## [WORK ITEM]
Continue the account of the Bath Christmas markets trips, picking up after its final sentence.

## [EXCERPT PROVIDED]

This week I had a real lightbulb moment at the extent of my anxieties with Alice, and it was in an environment I visit every year. It has become an annual tradition for the last 6 years for my mum and I to go to the Bath Christmas markets together, and when Alice was born that was no different. As I was breastfeeding (and quite frankly, because I didn’t want to leave her), when she was four months old, she came with us. We were excited about it being a girls’ trip, with three generations away enjoying the festivities together. And she dictated the entire two days.
I am so grateful for my mum. I am fully aware of my obsessive nature, my tendency to fixate intently on something, my need for organisation and routine, and my mum is always more than happy to indulge it. She knows it makes me feel better to feel like I am in control of situations and she supports that. But, when we went to Bath, these traits of mine revolved around Alice so much that they tarnished what has always been an enjoyable, lighthearted trip.
This year, our sixth time we have visited, has been an absolutely wonderful festive time. We ate, we drank, we laughed, we shopped. We wandered around leisurely, we had no real time or schedule to our day; it was lovely and relaxing. Jack simply slotted into place. This was a polar opposite experience to when we first visited with Alice, and yet I only realised the extent of my anxieties in direct contrast to my experiences this week.

## [STORED DATA]
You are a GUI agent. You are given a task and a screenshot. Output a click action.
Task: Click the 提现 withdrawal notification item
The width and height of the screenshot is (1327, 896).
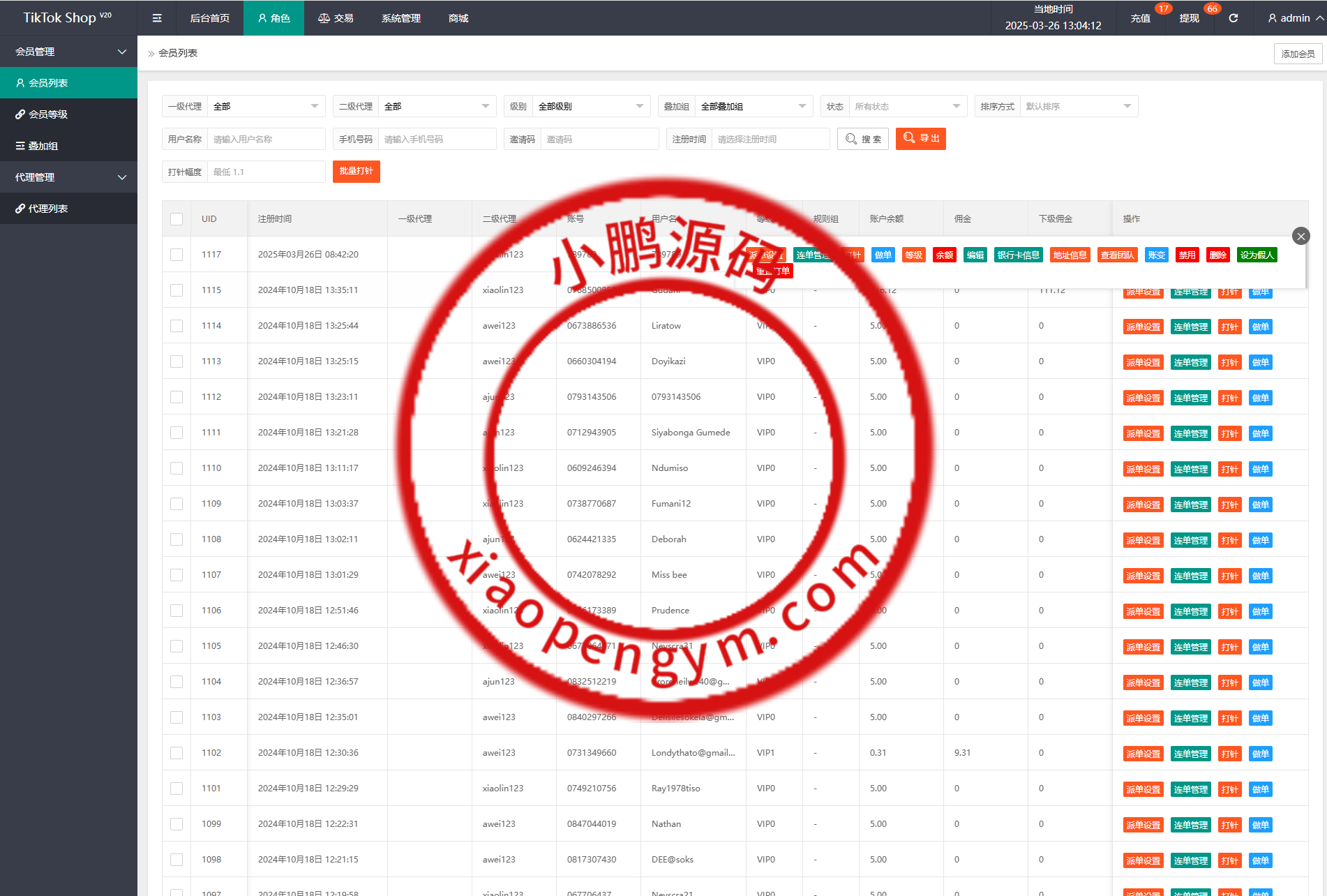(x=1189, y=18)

...

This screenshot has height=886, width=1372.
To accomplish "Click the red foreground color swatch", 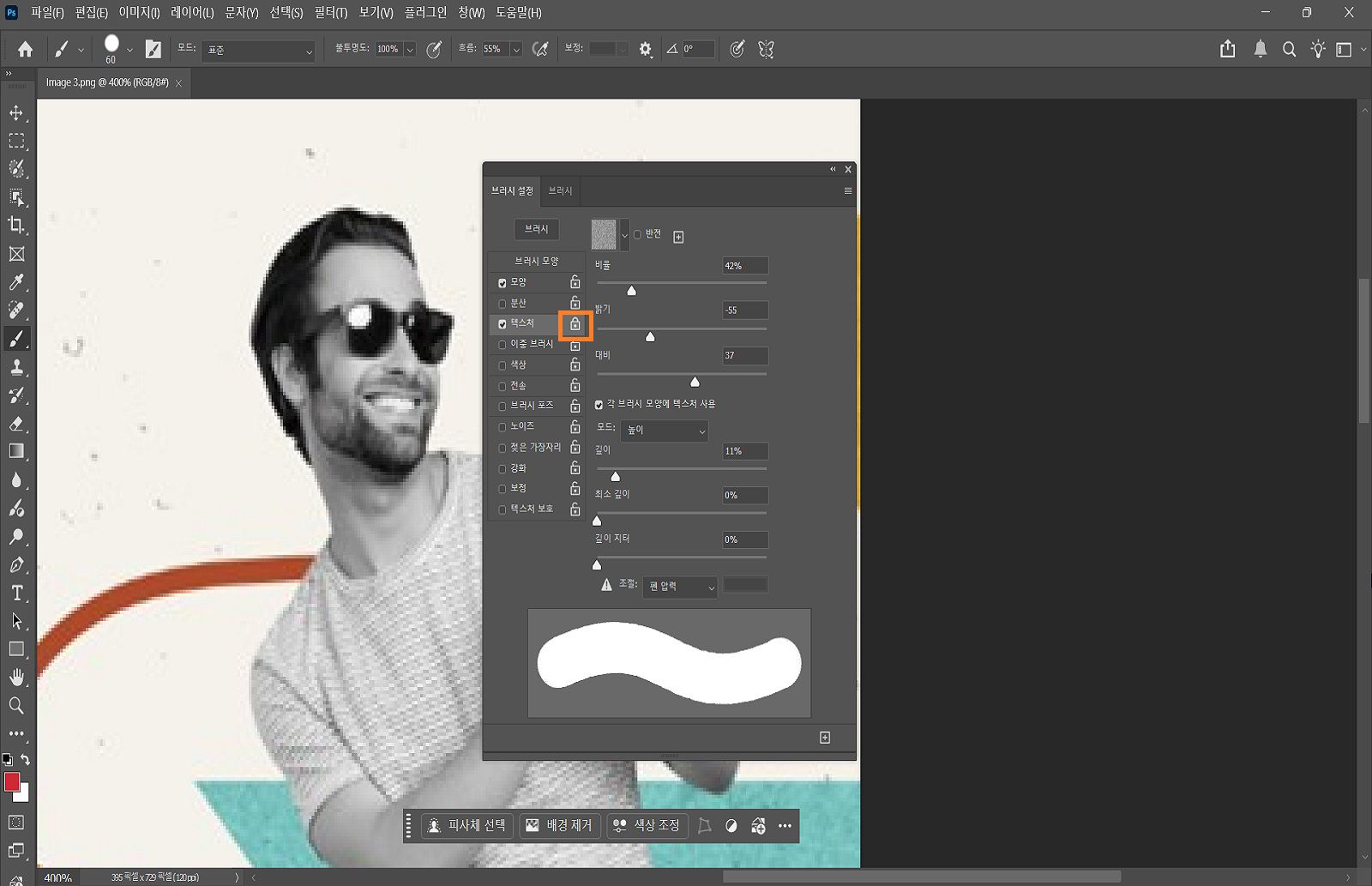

## [EXERCISE RESULT]
With Alice I was obsessed with the timings. Even travelling up I was in a mild panic if the car slowed down for fear it would wake her and she would cry. As soon as we arrived, I wanted to map our entire day out to ensure there wouldn’t be an occasion where Alice would need a feed and we wouldn’t be able to coincide it with sitting down for a food or drink break ourselves. This was in part from a general insecurity which stemmed from still having a lack of experience with breastfeeding, but with Jack, we just enjoyed the day and if he wanted a feed we addressed it at the time. As it transpired, he went long stretches being perfectly content in the pram and so allowed us to enjoy the atmosphere of the markets, all the while loving the lights himself! If Alice wasn’t matching up to the timings that I had imposed on her then I worried even more and created even more stress for myself. I just didn’t want to be in a situation where she would be crying and I wouldn’t be able to do anything – getting your nipple out on the high street in November is not for the faint hearted! With Jack, on the rare occasion he did get upset I simply put him in the sling and we carried on as we were. No stress, no worry and no effect on our trip.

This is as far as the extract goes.